FRANKFORT, Ky. (AP) — The Kentucky Supreme Court has ruled that the state's practice for determining if someone is intellectually disabled and not eligible to receive the death penalty is unconstitutional.
On Thursday, the court deemed outdated Kentucky's use of an IQ test to determine if defendants have the mental competence to be sentenced to death. Trial courts required defendants show an IQ of 70 or below before a hearing to determine intellectual disability.
The court's opinion came in the case of a man convicted of murdering a Muhlenberg County girl 20 years ago, news outlets reported.

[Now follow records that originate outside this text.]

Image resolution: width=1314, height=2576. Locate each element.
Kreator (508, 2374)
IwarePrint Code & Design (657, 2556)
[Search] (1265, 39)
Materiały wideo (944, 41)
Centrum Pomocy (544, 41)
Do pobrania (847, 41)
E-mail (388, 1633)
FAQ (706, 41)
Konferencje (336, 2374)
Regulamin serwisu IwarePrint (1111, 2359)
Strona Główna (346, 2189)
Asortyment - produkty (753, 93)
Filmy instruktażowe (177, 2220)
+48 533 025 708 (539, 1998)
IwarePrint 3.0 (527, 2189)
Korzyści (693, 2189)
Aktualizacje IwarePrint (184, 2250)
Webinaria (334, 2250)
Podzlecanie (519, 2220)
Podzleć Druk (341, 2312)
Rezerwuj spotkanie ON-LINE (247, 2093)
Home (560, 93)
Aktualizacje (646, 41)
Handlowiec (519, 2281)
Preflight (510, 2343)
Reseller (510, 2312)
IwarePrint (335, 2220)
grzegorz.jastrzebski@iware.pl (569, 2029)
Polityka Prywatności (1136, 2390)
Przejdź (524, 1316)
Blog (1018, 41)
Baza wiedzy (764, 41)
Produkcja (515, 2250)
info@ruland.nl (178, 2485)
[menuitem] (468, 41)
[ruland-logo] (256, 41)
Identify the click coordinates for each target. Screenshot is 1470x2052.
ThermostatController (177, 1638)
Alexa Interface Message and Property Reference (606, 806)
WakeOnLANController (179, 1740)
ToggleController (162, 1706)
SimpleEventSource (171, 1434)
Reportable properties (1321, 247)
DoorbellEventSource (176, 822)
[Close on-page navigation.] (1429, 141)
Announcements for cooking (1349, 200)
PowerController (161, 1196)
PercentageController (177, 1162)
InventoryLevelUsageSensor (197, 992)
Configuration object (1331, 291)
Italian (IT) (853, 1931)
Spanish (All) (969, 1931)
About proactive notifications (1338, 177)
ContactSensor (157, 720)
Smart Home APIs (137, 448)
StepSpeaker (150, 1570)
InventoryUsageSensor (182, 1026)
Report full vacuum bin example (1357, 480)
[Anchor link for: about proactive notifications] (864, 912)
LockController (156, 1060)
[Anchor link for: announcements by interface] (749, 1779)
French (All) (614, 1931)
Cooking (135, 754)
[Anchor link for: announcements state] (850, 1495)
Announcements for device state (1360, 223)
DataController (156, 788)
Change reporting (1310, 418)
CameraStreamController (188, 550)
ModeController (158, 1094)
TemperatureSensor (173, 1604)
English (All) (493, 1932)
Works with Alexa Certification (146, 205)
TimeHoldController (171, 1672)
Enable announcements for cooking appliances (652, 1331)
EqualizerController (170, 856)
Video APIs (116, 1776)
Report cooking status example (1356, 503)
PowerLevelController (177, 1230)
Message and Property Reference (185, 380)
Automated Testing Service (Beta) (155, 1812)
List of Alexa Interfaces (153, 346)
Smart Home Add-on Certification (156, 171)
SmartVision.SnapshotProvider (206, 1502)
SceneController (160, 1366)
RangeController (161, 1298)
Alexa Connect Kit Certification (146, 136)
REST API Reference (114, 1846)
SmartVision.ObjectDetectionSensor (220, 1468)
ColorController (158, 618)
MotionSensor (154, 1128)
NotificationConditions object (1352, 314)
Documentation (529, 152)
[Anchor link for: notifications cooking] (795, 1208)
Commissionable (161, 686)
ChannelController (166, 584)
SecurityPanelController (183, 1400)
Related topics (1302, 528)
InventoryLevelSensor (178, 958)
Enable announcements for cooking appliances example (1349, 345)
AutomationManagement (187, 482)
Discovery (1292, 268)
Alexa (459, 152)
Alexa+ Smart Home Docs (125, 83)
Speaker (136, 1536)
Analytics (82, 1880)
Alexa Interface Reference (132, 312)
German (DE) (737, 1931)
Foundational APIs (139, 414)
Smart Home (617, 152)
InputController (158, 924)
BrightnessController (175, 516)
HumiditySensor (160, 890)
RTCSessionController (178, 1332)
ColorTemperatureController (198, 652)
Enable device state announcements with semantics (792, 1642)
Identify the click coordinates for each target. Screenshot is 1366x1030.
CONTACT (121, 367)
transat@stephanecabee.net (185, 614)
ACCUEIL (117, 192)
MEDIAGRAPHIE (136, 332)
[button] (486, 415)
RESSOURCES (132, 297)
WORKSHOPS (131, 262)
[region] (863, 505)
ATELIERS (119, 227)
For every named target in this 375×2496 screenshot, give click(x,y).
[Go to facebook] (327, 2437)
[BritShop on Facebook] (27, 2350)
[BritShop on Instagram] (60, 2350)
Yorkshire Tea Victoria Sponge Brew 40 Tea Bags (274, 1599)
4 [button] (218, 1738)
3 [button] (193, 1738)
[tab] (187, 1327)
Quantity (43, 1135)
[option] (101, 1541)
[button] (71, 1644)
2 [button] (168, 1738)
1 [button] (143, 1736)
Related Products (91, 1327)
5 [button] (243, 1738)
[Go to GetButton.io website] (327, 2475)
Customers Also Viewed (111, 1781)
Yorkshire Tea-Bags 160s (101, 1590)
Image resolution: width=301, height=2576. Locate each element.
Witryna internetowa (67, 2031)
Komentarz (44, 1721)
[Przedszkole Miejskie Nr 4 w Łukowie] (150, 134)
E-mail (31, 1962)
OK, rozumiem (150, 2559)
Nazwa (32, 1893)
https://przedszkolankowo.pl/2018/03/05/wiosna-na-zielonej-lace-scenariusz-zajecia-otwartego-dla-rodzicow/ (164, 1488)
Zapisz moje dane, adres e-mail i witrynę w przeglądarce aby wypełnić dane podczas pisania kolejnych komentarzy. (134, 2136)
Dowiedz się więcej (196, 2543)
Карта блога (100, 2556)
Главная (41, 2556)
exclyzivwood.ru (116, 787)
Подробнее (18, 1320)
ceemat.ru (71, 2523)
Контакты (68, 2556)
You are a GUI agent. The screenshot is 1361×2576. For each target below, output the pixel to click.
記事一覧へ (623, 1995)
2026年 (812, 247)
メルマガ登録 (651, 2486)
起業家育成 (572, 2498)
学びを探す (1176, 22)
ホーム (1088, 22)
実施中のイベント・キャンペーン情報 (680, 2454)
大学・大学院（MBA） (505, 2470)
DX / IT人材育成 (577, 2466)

Robert Keith Woodall was sentenced to death after pleading guilty in the killing of Sarah Hansen, 16. He admitted to raping her, slitting her throat and dumping her into a freezing lake.
Woodall had argued that he should not be executed because he is intellectually disabled but was denied a hearing. The state Supreme Court ordered a new hearing for him. Terry Sebastian, a spokesman for the state attorney general's office, said it joined Woodall in calling for the mental competency hearing.
The court ruled 8-1 in declaring that Kentucky's law violated the U.S. Constitution's Eighth Amendment ban on cruel and unusual punishment. The high court said trial courts now use "prevailing medical standards" to determine a defendant's competency. It also established new guidelines that include assessing defendants' abilities to learn basic skills or adjust their behavior to changing circumstances.
Woodall's attorneys, assistant public advocates Mike O'Hara and Dennis Burke, said in a statement that the decision to abandon Kentucky's statute for a more modern and scientific understanding of intellectual disability is appropriate.